### Exercise instructions
From the line below containing "Where should I" to the final line, print each line exactly as written. No pictures belong in the copy.

*** Available data Section Begins ***

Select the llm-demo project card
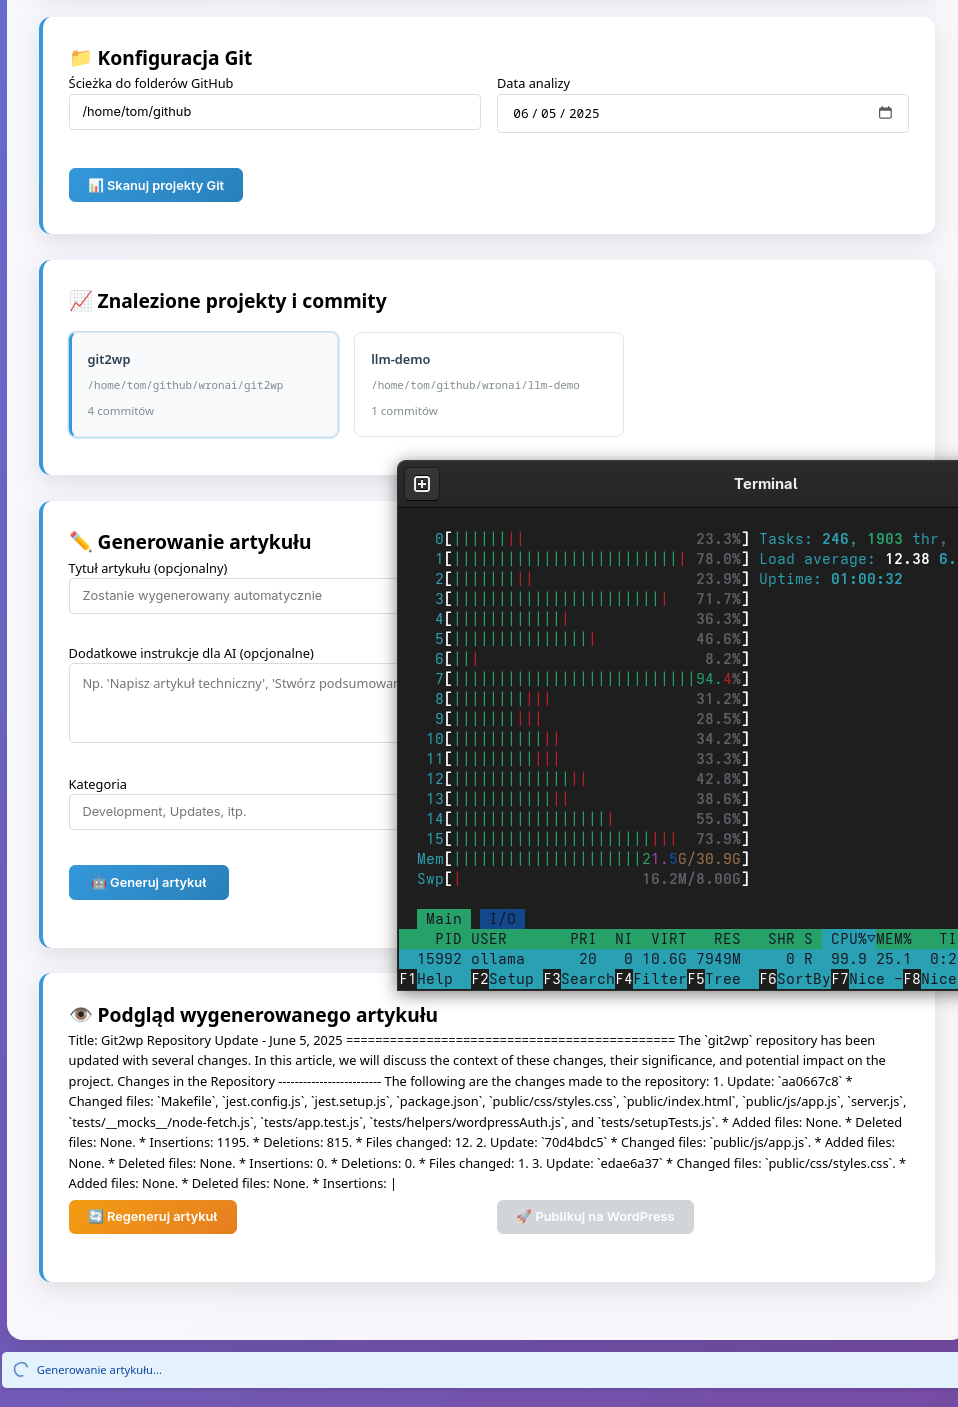The width and height of the screenshot is (958, 1407). [489, 385]
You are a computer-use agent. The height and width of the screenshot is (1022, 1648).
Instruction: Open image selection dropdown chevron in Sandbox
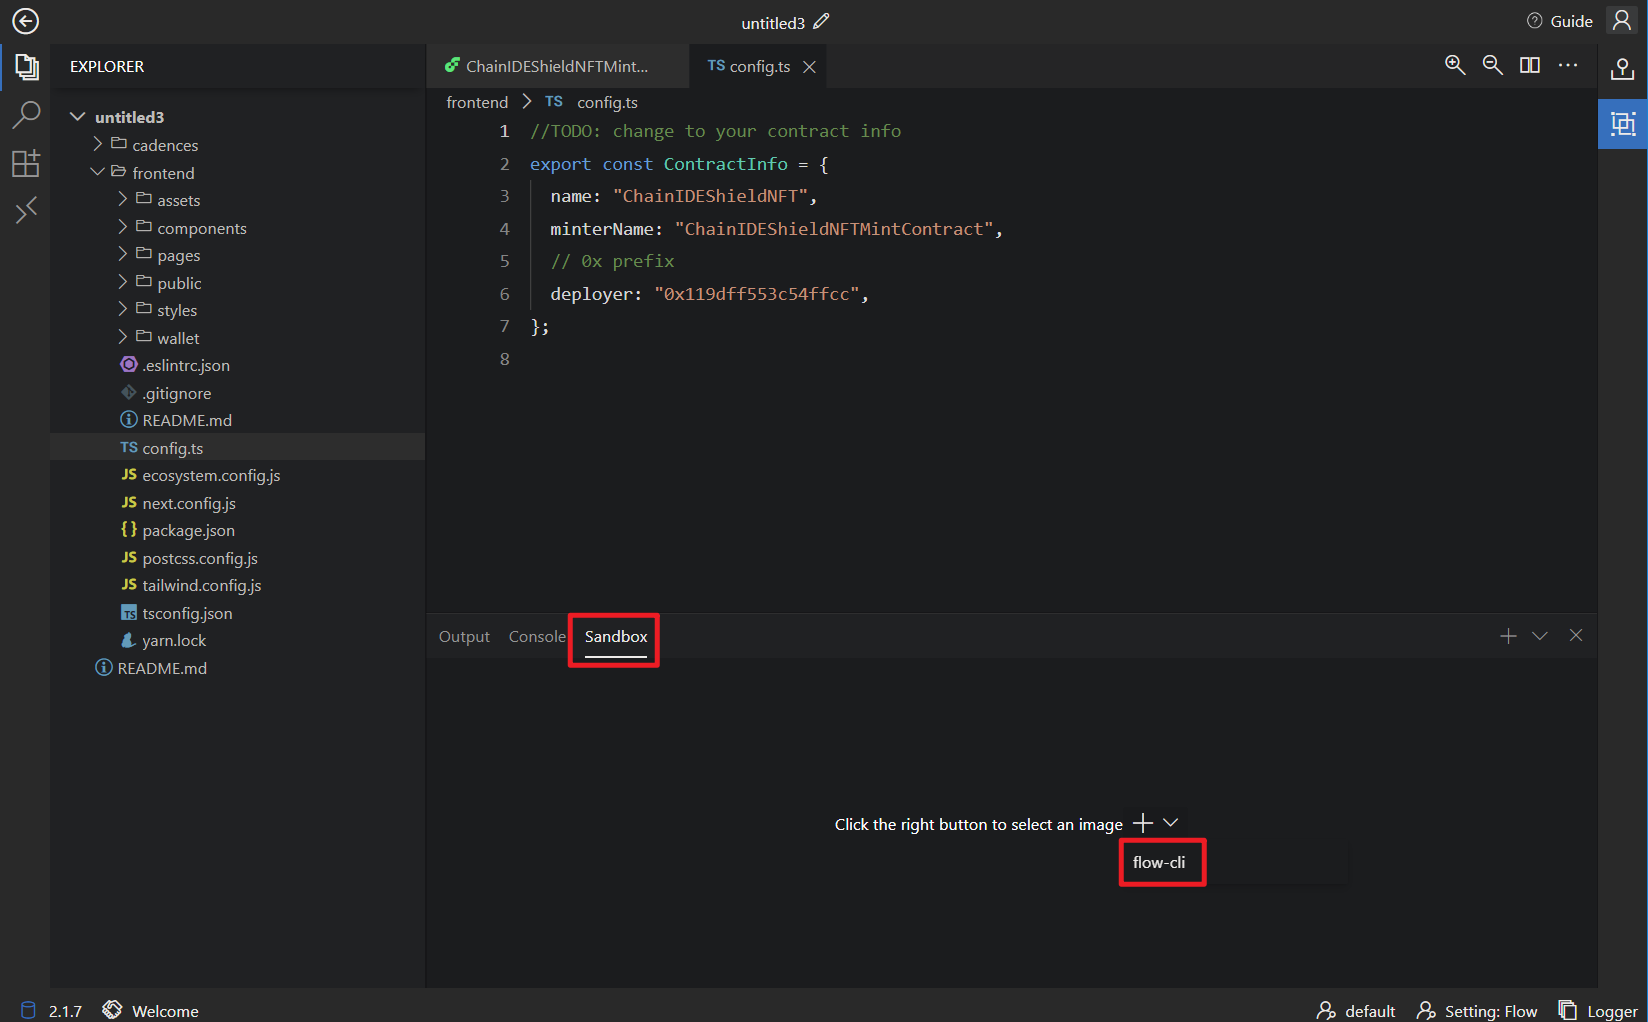point(1171,822)
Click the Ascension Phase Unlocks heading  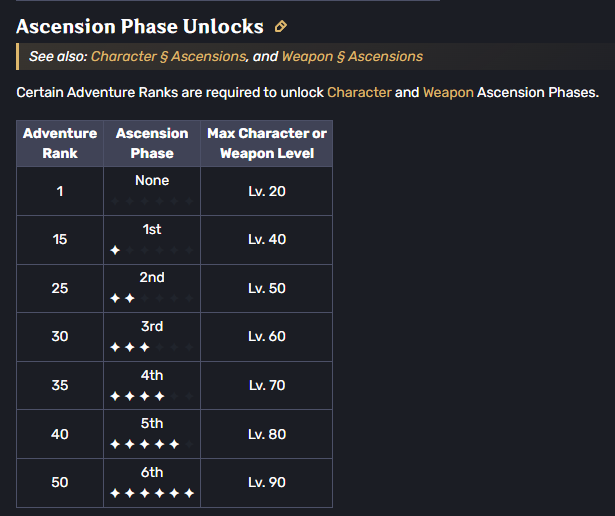click(140, 27)
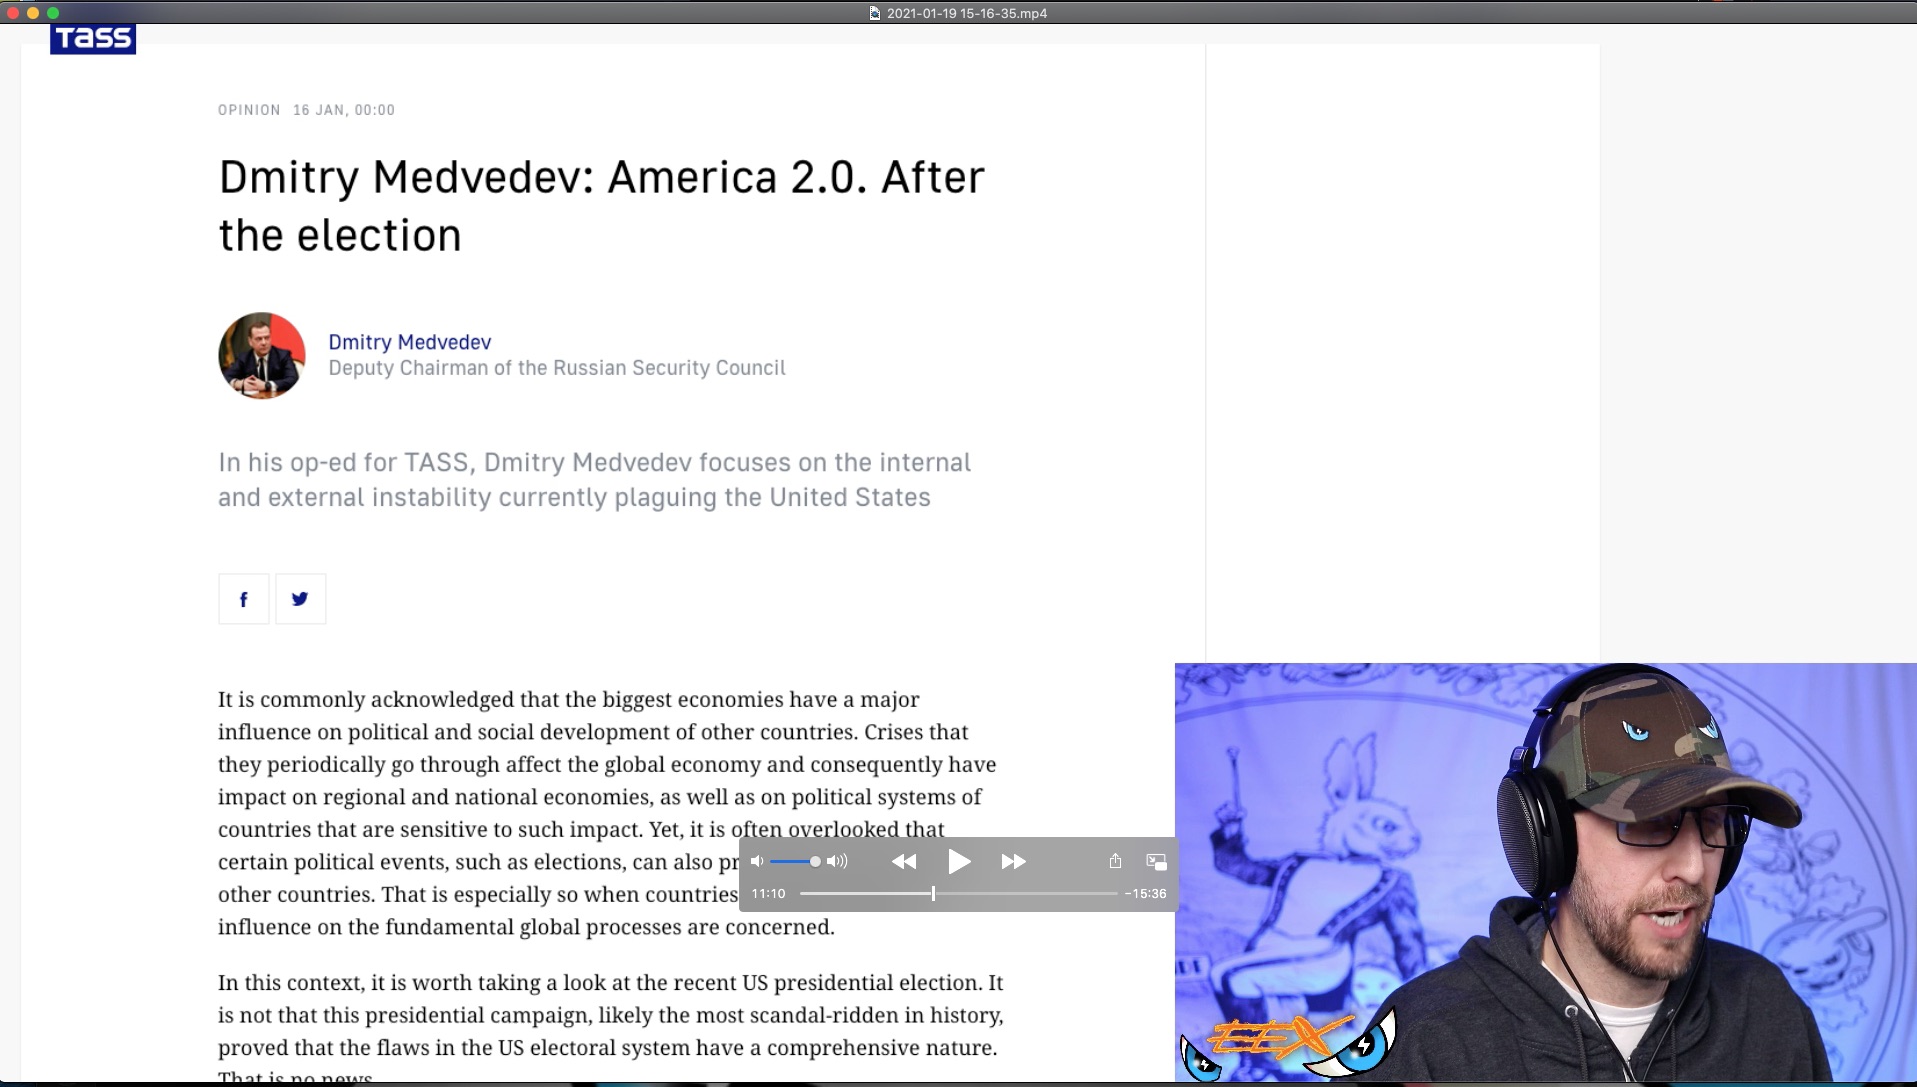Play the video

[x=958, y=861]
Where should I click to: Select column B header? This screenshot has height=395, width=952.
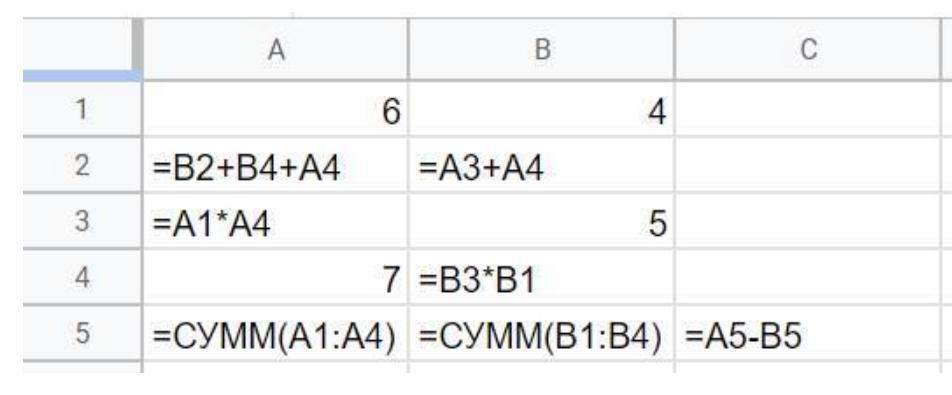point(542,49)
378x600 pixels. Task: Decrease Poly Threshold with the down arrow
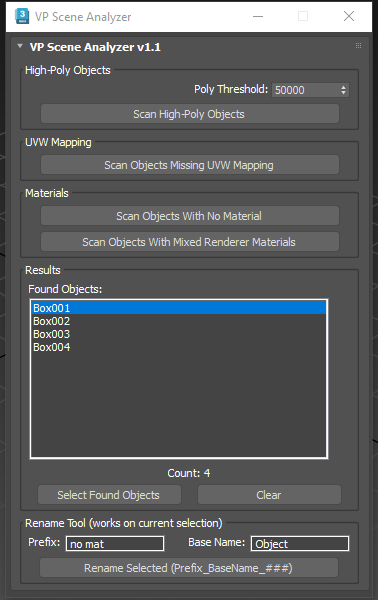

*** Available data Section Ends ***

### Final answer
Where should I click to: Select column B header? This screenshot has height=395, width=952.
point(542,49)
378x600 pixels. Task: Decrease Poly Threshold with the down arrow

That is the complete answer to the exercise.